Your task> Only a number is wanted here: the count of lines in the entries below that contain the word "Given".

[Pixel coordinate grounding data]
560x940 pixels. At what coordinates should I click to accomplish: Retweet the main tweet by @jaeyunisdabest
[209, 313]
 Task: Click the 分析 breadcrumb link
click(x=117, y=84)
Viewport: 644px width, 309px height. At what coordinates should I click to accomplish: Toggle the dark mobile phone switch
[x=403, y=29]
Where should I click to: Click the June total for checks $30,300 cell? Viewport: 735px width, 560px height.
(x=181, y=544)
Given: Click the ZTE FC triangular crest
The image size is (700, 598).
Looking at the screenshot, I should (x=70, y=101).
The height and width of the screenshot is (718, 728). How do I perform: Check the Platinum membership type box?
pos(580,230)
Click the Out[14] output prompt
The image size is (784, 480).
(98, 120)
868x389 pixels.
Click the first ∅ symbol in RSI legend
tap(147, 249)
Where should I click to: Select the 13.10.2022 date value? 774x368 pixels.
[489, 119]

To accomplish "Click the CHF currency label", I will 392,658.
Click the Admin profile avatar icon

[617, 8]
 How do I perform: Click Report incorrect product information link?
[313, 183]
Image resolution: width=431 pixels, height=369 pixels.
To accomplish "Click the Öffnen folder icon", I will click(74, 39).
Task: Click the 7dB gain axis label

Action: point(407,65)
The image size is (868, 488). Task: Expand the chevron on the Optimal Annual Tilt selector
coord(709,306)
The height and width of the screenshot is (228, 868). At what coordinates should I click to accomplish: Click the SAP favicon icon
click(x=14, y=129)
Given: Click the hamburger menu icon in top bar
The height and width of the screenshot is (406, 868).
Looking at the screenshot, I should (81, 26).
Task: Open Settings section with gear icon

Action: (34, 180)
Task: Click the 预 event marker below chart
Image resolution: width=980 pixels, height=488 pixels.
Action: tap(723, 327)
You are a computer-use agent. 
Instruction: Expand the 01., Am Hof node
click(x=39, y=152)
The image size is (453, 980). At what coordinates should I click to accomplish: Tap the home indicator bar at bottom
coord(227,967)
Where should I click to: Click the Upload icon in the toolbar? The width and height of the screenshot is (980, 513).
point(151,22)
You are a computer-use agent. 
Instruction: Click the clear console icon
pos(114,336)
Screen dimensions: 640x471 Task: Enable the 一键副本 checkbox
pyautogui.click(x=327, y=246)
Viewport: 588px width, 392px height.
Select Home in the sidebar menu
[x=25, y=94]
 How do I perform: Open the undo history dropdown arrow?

Problem solution> 2